On nous le répète à longueur de conférences : la bancarisation, c’est l’avenir. Les gouvernements d’Afrique francophone en ont fait un objectif national. Moins de 20 % des adultes ont un compte bancaire dans plusieurs pays de la zone UEMOA ? Pas grave : il suffit d’ouvrir des comptes, des comptes et encore des comptes, et le développement suivra. Enfin, ça, c’est la théorie.
Dans la pratique, la bancarisation ressemble parfois à une soirée mondaine : tout le monde y est invité, mais seuls les plus élégants peuvent vraiment profiter du buffet.
Car sur le papier, l’idée est magnifique. Sécuriser les économies des ménages, faciliter le paiement des salaires et des factures, donner accès au crédit, formaliser l’économie informelle, élargir l’assiette fiscale… De quoi faire saliver la Banque mondiale, qui y voit un indicateur fétiche de modernité. On coche la case « développement », et tout le monde est content.
Sauf que sur le terrain, la réalité est un peu moins glamour. Les frais bancaires, par exemple, ressemblent à une taxe invisible sur la pauvreté. Vous ouvrez un compte ? Félicitations, la banque vous prélève chaque mois même si vous n’avez rien touché au compte. Résultat : beaucoup préfèrent retirer immédiatement leur argent pour ne pas se faire grignoter. Une inclusion financière qui commence par une fuite, c’est original.
Et pour ceux qui vivent en zone rurale, le tableau est encore plus cocasse. L’agence bancaire la plus proche se trouve parfois à 50 kilomètres. Autant dire que pour déposer 10 000 FCFA, il faut d’abord en dépenser 5 000 en transport. Dans ces conditions, autant cacher ses économies sous le matelas, au moins c’est gratuit.

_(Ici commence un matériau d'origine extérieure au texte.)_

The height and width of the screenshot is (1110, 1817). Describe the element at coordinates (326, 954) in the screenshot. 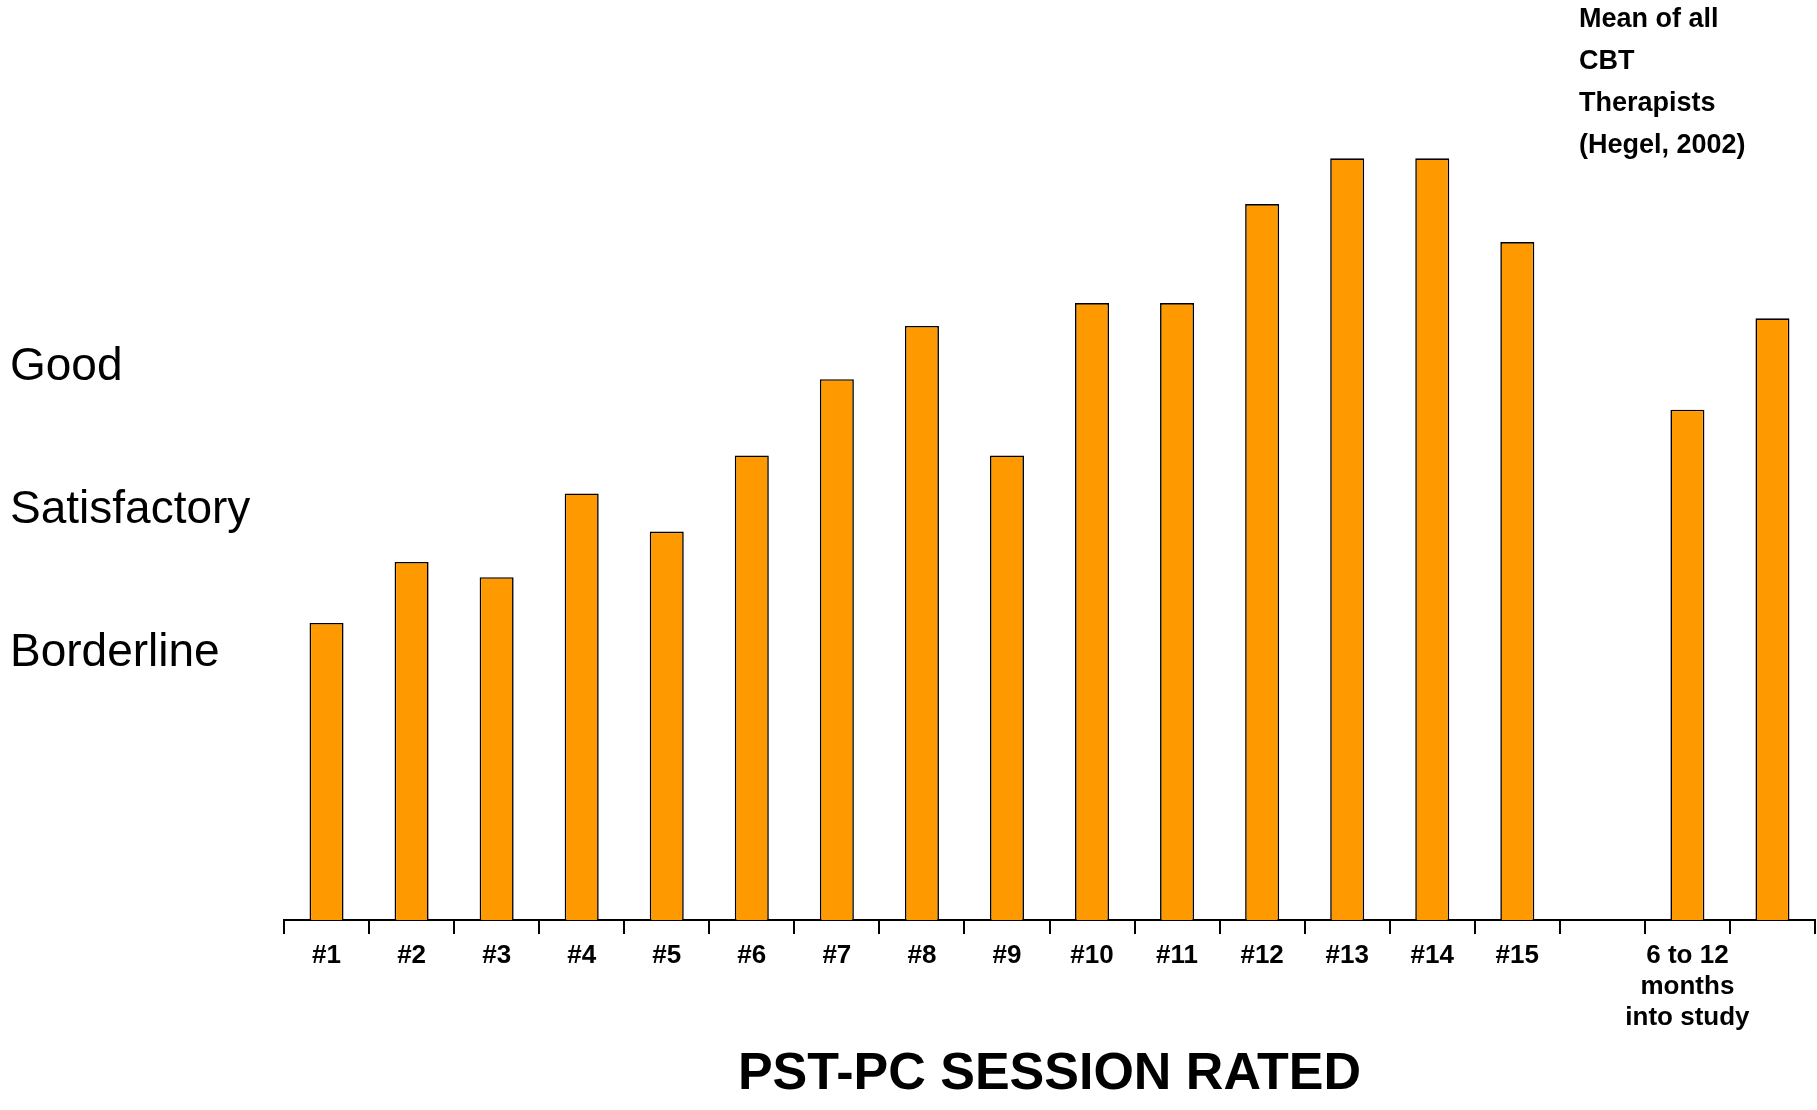

I see `x-tick-label: #1` at that location.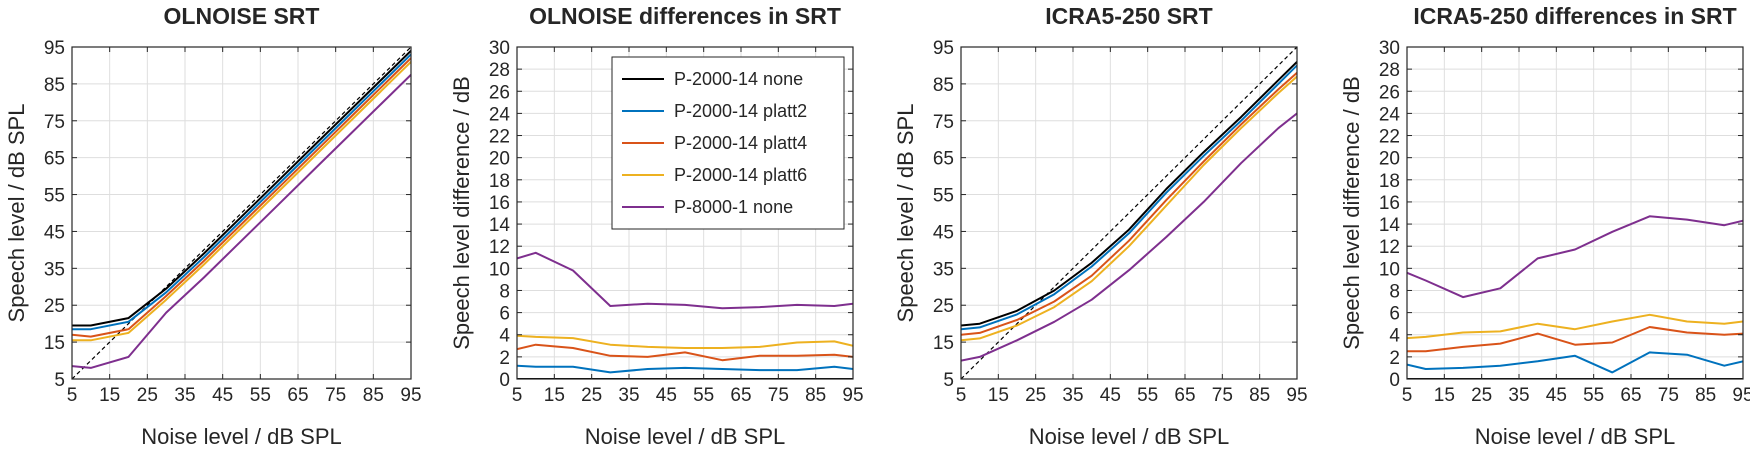 The width and height of the screenshot is (1750, 453). What do you see at coordinates (60, 380) in the screenshot?
I see `y-tick-label: 5` at bounding box center [60, 380].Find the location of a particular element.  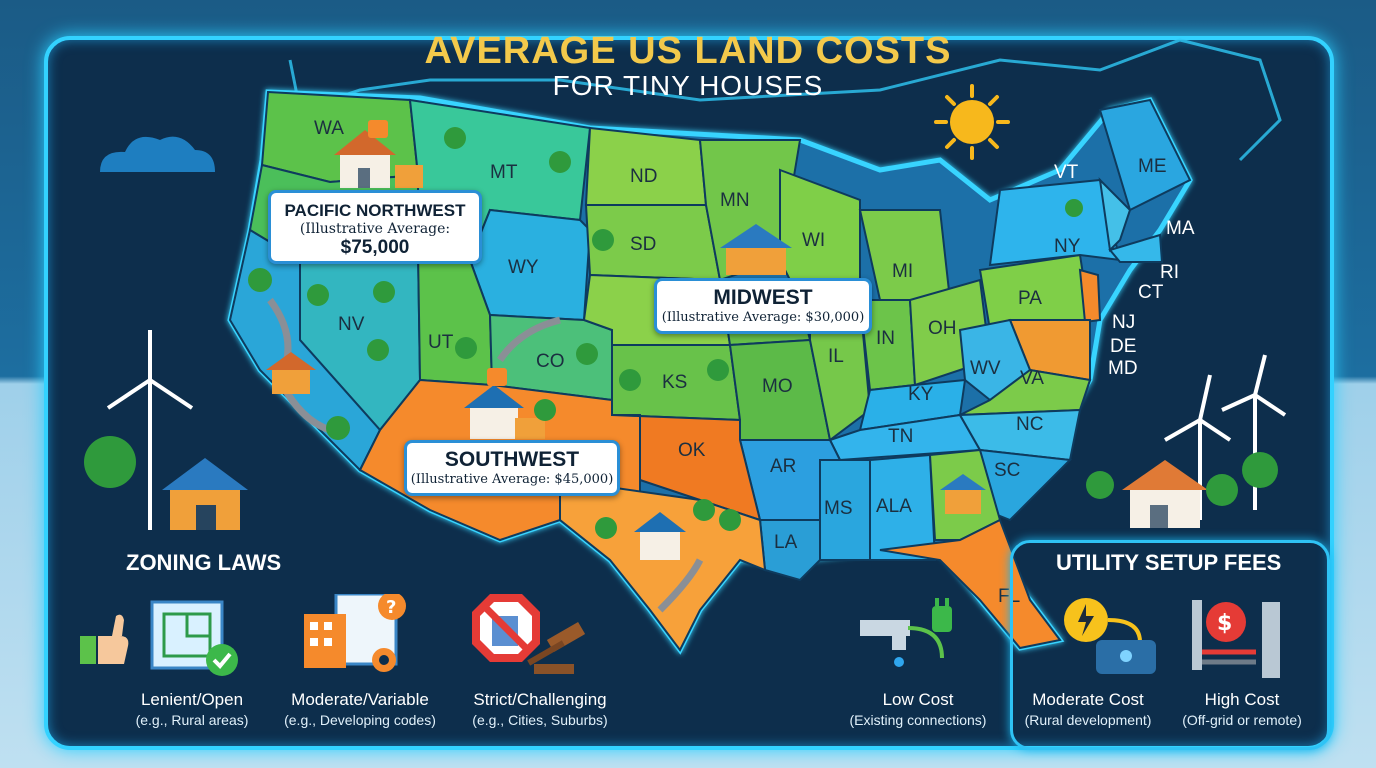

region-average: (Illustrative Average: $45,000) is located at coordinates (512, 480).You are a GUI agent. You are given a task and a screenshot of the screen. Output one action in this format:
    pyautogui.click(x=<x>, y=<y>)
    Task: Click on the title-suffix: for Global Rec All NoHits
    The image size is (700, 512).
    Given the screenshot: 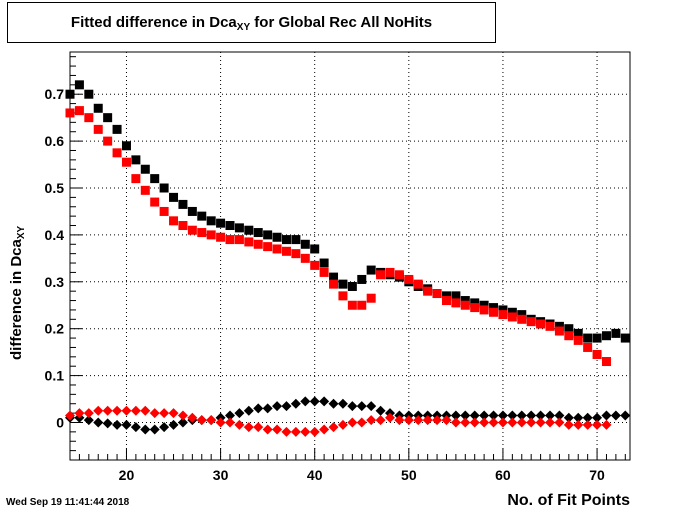 What is the action you would take?
    pyautogui.click(x=342, y=22)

Ajoutons à cela une relation historique compliquée entre citoyens et banques. Pour beaucoup, les banques sont vues comme des clubs fermés, réservés aux élites urbaines en costume-cravate. La confiance est faible, et la méfiance tenace.
Pendant ce temps, le mobile money trace sa route. Plus de 60 % des adultes en Afrique de l’Ouest en disposent déjà. Pas besoin de cravate, pas besoin d’agence à 50 kilomètres : juste un téléphone, une puce et un kiosque orange ou jaune au coin de la rue. On peut envoyer de l’argent, payer ses factures, épargner quelques billets… Le tout avec des frais souvent plus bas. Bref, là où la bancarisation rame, le mobile money cartonne.
Alors, que reste-t-il aux banques ? Les experts parlent d’une belle « complémentarité » : aux banques les produits sophistiqués (crédits, assurances), aux opérateurs télécoms l’inclusion de masse. Sur le papier, ça fait joli dans un PowerPoint. Dans la réalité, cela ressemble surtout à une bataille feutrée pour savoir qui contrôlera les flux financiers de demain : les vieilles banques aux frais indigestes, ou les multinationales du téléphone qui imposent déjà leurs tarifs.
La régulation ? Ah oui, elle est censée protéger les consommateurs et garantir la souveraineté financière. Sauf qu’entre les bonnes intentions et l’application concrète, il y a encore un gouffre.
Alors oui, la bancarisation avance. Mais de là à en faire l’unique indicateur d’inclusion financière, c’est une autre histoire. Car pour l’instant, le seul système qui a vraiment donné la parole au peuple, ce n’est pas la banque, mais bien le mobile money. Et là, ironie suprême, c’est surtout grâce à des multinationales étrangères.